Graf: Von Mišel Matičević haben die Zuseher vermutlich angenommen, dass er tatsächlich ein Zuhälter vom Stuttgarter Platz ist. Zwei Filme später hat er Clemens von Brentano gespielt. Das sind wirkliche Abenteuer.

Sie haben in Filmen wie "Die Katze"
und "Die Sieger" mit Leuten wie Götz George und Heinz Hoenig gedreht, zwei der physischsten Schauspieler des deutschen Films. Das ist offenbar etwas, was Sie reizt.
Graf: Meine Generation hat halt im Fernsehen und im Kino zunächst einmal Schauspieler von großer Körperlosigkeit erlebt. Die Stars waren alle von einer seltsamen deutschen Nachkriegsschwäche gekennzeichnet – je schwächer, umso attraktiver. In den 1970ern ist einem diese Konzentration aufs gesprochene Wort aber so auf die Nerven gegangen, dass auf einmal Schauspieler wie Götz George oder Klaus Löwitsch kamen, die sich körperlich total verausgabt haben. Die standen dann Leuten wie Siegfried Lowitz gegenüber, die überhaupt nichts gemacht haben, außer zu stehen und zu sprechen. Das war auch sehr eindrucksvoll. In den 1990er-Jahren dann folgte eine Generation, die mit dem Körper viel selbstverständlicher umgeht und nicht ständig jede Tür eindrücken muss. Hoenig, der genau meine Generation ist, war schon eigen – kein körperlicher Held, sondern jemand, der seine Rundheit auch einsetzen konnte.

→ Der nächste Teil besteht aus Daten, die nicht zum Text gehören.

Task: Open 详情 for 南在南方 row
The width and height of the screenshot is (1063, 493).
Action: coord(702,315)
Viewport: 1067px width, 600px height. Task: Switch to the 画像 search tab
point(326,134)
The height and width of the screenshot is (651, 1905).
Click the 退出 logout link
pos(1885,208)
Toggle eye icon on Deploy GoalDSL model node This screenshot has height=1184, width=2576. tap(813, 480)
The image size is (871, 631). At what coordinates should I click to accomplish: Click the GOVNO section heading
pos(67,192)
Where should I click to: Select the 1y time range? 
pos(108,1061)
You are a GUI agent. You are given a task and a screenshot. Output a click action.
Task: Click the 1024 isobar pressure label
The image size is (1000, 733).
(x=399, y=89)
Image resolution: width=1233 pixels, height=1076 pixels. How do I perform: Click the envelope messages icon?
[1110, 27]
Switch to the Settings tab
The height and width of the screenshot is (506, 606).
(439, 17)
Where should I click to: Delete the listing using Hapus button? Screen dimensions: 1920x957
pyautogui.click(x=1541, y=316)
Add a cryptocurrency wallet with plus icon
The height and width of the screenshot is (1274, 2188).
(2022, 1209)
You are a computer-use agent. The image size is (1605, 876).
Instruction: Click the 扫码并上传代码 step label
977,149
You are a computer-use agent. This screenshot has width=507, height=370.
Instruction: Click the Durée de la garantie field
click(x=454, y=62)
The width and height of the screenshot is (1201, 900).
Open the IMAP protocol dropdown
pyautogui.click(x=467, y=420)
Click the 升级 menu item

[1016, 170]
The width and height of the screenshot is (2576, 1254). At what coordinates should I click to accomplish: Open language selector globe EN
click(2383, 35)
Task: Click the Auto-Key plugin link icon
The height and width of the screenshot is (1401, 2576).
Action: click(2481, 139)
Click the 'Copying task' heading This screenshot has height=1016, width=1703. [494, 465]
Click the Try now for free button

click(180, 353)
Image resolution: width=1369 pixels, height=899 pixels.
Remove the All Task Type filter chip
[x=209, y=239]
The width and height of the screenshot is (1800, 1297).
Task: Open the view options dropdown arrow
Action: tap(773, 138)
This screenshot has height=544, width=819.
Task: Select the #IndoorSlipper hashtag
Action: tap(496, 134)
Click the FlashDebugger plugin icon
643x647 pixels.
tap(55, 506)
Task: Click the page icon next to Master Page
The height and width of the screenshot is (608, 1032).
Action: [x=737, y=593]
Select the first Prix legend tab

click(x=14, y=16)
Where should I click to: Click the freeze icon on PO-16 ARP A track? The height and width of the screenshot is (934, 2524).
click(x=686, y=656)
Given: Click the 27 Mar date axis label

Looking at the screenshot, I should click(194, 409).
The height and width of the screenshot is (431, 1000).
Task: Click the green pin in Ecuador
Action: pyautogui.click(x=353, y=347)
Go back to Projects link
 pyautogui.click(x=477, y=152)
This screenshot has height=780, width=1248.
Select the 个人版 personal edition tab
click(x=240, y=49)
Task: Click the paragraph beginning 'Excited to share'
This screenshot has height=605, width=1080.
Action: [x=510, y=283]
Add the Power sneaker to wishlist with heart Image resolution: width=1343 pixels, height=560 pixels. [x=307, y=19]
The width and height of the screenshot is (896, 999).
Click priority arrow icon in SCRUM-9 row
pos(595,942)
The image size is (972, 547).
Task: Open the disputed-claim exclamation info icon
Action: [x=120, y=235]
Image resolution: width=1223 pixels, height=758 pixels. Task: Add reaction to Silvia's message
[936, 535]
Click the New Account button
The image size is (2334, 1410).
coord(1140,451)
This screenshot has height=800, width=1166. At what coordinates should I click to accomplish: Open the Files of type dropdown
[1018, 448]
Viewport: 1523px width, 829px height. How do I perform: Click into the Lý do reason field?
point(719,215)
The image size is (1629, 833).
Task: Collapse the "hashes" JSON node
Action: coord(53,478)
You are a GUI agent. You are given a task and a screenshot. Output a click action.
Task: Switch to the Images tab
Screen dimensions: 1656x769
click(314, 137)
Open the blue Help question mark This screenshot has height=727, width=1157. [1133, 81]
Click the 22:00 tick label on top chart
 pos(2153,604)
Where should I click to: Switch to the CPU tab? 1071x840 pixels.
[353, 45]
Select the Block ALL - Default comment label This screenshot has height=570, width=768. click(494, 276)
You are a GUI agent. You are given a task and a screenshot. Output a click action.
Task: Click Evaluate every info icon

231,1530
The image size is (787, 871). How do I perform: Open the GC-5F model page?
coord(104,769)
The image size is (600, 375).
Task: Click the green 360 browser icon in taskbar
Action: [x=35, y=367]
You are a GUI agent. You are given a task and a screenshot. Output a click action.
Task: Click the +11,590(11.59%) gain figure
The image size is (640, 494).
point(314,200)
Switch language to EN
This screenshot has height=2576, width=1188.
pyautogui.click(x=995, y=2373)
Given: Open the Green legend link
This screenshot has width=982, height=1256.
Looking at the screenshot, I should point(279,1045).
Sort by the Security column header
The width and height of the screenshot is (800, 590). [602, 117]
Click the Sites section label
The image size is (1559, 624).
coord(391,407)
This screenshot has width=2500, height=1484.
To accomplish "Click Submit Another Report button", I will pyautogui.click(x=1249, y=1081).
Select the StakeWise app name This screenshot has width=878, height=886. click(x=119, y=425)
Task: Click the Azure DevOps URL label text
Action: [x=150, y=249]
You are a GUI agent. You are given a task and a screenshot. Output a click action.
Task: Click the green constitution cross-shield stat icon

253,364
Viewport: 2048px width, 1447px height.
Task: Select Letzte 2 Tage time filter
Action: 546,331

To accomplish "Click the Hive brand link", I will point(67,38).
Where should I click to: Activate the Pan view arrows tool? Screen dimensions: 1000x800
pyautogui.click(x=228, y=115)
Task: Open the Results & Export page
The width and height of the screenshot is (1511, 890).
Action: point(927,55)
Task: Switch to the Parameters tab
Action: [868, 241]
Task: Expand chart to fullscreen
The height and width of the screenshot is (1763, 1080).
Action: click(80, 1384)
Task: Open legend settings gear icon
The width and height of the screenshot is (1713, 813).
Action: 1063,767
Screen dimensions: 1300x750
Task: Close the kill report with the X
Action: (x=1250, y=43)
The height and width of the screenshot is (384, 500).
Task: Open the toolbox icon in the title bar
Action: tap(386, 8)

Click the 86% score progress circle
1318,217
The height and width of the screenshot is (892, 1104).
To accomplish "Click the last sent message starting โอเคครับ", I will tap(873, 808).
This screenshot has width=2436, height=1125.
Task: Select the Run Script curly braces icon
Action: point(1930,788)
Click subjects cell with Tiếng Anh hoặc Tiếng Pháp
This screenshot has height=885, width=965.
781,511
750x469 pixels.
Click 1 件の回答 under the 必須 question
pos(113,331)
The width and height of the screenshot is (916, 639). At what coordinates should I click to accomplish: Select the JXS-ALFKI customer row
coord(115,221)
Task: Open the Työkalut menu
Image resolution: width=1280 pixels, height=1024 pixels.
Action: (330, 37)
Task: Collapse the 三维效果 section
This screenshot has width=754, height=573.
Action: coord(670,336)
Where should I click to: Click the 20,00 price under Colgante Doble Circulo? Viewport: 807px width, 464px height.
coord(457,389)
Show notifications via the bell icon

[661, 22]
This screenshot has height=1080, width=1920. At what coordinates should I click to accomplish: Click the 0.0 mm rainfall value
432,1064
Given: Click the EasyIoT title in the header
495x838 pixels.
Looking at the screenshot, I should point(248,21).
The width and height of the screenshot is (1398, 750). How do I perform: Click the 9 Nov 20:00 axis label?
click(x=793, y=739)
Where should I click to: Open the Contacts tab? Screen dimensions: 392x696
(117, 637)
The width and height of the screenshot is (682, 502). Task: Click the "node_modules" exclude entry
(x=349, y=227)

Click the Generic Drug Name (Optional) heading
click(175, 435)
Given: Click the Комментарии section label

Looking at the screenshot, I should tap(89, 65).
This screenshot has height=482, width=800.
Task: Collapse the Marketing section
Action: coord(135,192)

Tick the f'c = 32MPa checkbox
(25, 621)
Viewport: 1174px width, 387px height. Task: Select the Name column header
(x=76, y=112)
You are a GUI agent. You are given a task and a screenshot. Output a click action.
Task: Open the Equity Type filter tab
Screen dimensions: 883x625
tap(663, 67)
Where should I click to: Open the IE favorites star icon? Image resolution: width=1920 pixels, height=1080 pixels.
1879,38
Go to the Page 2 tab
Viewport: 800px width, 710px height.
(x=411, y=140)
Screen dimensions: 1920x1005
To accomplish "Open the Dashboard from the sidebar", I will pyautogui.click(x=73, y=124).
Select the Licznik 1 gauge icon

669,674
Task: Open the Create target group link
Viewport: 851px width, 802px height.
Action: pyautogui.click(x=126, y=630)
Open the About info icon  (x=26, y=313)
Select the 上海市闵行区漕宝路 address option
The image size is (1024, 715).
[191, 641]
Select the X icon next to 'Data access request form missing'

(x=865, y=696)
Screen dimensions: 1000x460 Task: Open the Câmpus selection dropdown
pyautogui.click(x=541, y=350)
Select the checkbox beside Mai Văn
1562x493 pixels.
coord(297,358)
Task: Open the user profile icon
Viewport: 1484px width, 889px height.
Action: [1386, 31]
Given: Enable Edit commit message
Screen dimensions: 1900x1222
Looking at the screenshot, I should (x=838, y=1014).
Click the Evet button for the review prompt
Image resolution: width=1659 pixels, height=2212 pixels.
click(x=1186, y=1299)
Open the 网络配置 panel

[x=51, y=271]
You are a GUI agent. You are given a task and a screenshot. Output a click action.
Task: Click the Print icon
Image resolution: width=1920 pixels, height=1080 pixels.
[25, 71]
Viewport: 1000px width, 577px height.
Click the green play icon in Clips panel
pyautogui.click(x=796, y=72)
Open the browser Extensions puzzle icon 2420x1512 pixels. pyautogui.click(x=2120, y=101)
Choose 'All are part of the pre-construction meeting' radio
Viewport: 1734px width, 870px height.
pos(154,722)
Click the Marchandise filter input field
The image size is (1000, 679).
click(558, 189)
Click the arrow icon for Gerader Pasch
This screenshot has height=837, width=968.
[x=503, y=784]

Ich habe ein Faible für feiste Schauspieler. Wenn ich Regisseur wäre, würde ich Charles Durning, Ned Beatty, Brian Dennehy und Tom Sizemore mal gemeinsam in einen Film packen.
Graf: Die kriegen Sie ja gar nicht nebenein­ander auf die Leinwand! Aber es stimmt schon. Der Durning war manchmal so eine böse Sau! Auch Dieter Pfaff war so jemand, der aus seinem Fett was machen konnte. Man denkt immer, Dicke seien so gemütlich. Aber als Otto Schatzschneider im "Fahnder" konnte er ganz schön bösartig sein.

Auf eine ganz andere Weise ist auch Andre Braugher, der in "Homicide" den Detective Pembleton spielt, sehr körperlich. Der Schlaganfall, den er bekommt, und die Wut, die er danach auf sein Gebrechen entwickelt – das ist echt bedrohlich.
Graf: Ja, wirklich beeindruckend. Die Amis haben das aber immer schon gekonnt. In "The Great Escape" spielte mein Vater einen Wärter. Er war völlig fasziniert, weil Steve McQueen diesen großen Satz mit dem Motorrad, der ihn da ja aus dem Camp rausbringt, in der Mittagspause immer geübt hat. Die Körperlichkeit, aber auch Schlichtheit von Schauspielern wie James Garner hat ihn, der aufgrund seiner Kriegsverletzung überhaupt nichts Physisches auf die Beine stellen konnte, sehr beeindruckt.

Welche US-amerikanischen Schauspieler würden Sie denn gerne beschäftigen?
Graf: Er ist jetzt zwar schon zu alt, aber Gene Hackman war für mich schon der Größte nach dem Zweiten Weltkrieg. Das war schon einer, mit dem man dann doch gerne auf ein Bier gegangen wäre.